D’après le directeur du Lapocom, il faut spécialement améliorer le commerce international par la diversification à travers l’industrialisation du continent. ‘’Quand on parle d’industrialisation, on parle aussi d’énergies. En Afrique, l’énergie coûte cher. Alors que ce sont des instruments nécessaires pour diversifier nos économies. On doit se lancer dans la dynamique des réformes pour aller de l’avant. La zone, ce qu’elle permet aux entreprises, c’est de leur offrir des opportunités. Mais l’économie, c’est toujours le risque et l’incertitude. L’entreprise vit toujours en permanence dans un environnement à risque’’, soutient-il.
Face à la puissance de certaines économies africaines, le Pr. Sané pense que le Sénégal doit faire des efforts et aller vers des investissements productifs. ‘’On a des atouts, la possibilité de pouvoir nous adapter et il y a des structures d’appui institutionnel. C’est à nous également de faire valoir nos forces pour ne pas être un peu traumatisés par la puissance de certaines économies. A défaut de pouvoir compétir dans tous les secteurs, on a des avantages comparatifs. Il y a des niches dans lesquelles on est suffisamment fort. Donc, on doit développer ces secteurs en travaillant en interne sur nos faiblesses’’, dit-il.
Ouvrir le marché africain ne signifie pas l’absence de contrôle
Toutefois, pour l’équation des multinationales, Malick Sané relève qu’il y a des dispositions prévues par l’Organisation mondiale du commerce (OMC) pour éviter que cette ouverture commerciale au sien de l’Afrique puisse profiter aux entités hors du continent africain, à la place des Africains. ‘’C’est cela l’idée générale de la création de cette zone de libre-échange. La Zlecaf a fait l’objet d’un cadre réglementaire à partir des négociations que les différents pays ont pu tenir.
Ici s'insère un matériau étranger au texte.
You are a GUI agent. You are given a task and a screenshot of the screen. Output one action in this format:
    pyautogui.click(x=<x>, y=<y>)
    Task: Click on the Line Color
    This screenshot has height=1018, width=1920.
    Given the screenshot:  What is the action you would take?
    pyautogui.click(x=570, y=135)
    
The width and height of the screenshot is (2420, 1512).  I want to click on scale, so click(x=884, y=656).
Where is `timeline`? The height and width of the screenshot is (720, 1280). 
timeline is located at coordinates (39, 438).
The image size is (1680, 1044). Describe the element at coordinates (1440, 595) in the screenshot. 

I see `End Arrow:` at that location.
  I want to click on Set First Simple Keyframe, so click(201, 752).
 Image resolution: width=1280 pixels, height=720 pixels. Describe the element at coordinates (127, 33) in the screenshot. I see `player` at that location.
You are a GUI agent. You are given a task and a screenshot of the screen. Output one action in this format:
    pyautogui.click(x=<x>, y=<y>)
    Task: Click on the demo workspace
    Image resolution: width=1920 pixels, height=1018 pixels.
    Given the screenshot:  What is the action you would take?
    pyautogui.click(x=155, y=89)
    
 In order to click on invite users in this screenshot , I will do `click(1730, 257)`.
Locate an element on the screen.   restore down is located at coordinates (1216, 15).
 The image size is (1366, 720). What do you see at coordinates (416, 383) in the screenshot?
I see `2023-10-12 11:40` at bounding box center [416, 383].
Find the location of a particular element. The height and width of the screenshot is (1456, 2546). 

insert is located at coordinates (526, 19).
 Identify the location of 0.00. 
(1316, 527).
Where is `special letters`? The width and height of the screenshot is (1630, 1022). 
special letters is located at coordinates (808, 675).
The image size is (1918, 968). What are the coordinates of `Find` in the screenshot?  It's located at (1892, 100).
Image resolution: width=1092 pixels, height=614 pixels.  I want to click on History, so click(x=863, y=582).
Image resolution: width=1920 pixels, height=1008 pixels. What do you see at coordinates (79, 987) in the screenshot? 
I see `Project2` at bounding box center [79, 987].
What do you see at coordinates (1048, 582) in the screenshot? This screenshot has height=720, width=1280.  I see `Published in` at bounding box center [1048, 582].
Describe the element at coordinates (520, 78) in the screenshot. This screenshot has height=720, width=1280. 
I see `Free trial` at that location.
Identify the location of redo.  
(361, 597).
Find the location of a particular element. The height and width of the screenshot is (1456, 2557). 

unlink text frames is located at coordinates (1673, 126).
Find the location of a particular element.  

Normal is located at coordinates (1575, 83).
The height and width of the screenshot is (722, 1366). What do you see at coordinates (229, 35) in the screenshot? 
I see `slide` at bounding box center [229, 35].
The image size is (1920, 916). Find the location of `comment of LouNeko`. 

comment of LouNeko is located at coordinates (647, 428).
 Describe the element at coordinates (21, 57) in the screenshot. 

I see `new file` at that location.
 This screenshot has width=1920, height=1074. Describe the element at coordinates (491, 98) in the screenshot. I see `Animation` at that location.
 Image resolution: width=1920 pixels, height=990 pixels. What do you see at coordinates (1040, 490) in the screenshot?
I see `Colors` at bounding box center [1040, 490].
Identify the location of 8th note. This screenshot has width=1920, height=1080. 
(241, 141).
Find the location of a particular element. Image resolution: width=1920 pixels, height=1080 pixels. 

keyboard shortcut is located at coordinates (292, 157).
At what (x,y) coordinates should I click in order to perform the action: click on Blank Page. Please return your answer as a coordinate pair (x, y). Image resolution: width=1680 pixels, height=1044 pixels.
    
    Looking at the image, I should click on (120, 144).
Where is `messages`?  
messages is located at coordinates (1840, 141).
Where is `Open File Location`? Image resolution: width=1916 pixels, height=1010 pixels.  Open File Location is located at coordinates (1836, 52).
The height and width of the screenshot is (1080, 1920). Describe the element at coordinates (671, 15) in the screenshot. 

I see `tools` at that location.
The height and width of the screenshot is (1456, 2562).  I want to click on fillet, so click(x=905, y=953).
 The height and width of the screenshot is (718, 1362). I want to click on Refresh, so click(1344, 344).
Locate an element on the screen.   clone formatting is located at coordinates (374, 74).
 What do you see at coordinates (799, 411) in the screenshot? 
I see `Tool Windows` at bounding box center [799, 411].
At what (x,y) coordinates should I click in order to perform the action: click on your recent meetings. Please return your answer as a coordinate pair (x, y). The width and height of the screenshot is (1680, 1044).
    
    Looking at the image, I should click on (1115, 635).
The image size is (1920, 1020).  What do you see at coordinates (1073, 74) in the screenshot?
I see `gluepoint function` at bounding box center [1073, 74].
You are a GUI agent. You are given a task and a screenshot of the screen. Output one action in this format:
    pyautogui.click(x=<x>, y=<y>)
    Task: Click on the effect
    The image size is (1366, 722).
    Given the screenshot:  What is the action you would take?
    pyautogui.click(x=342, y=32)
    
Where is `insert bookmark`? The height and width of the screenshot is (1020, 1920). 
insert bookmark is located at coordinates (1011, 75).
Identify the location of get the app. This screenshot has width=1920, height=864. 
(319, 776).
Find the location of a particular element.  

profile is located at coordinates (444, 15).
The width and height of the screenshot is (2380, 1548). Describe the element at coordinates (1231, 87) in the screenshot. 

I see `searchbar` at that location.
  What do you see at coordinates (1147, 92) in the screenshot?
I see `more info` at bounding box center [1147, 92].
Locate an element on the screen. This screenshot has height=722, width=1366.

Il y a des dispositifs qui ont été mis en place. Maintenant, tout dépend des conditions dans lesquelles ces multinationales se sont installées dans ces pays. Mais ouvrir le marché africain aux entreprises africaines ou à celles qui sont implantées sur le continent ne signifie pas l’absence de mesures pour contrecarrer la possibilité que des entreprises qui ne sont pas établies sur le continent africain puissent en tirer profit. C’est vrai qu’il y a des risques, mais c’est dans la négociation qu’on peut trouver les meilleures réponses’’, ajoute-t-il.
L’économiste souligne que les entreprises auront, ici, la possibilité d’investir et plus globalement pour pouvoir satisfaire cette demande continentale. Or, c’est l’investissement qui est le moteur de la croissance économique. En investissant, en augmentant leurs capacités productives, M. Sané explique que les entreprises pourront effectivement créer de la valeur.
‘’La production va augmenter et à partir ce moment, elles pourront aller vers la réalisation de leurs performances. Du point de vue des consommateurs, il y a des économies d’échelle. On va aller vers une production en masse, les prix vont baisser et si les prix baissent, la demande augmente au profit des consommateurs d’Afrique. La première conséquence est déjà d’avoir une gamme plus élargie de biens à consommer. Et c’est aussi avoir des prix en baisse. Si on élimine les droits de douane, on produit en masse, les prix de vente auront tendance à baisser’’, estime-t-il.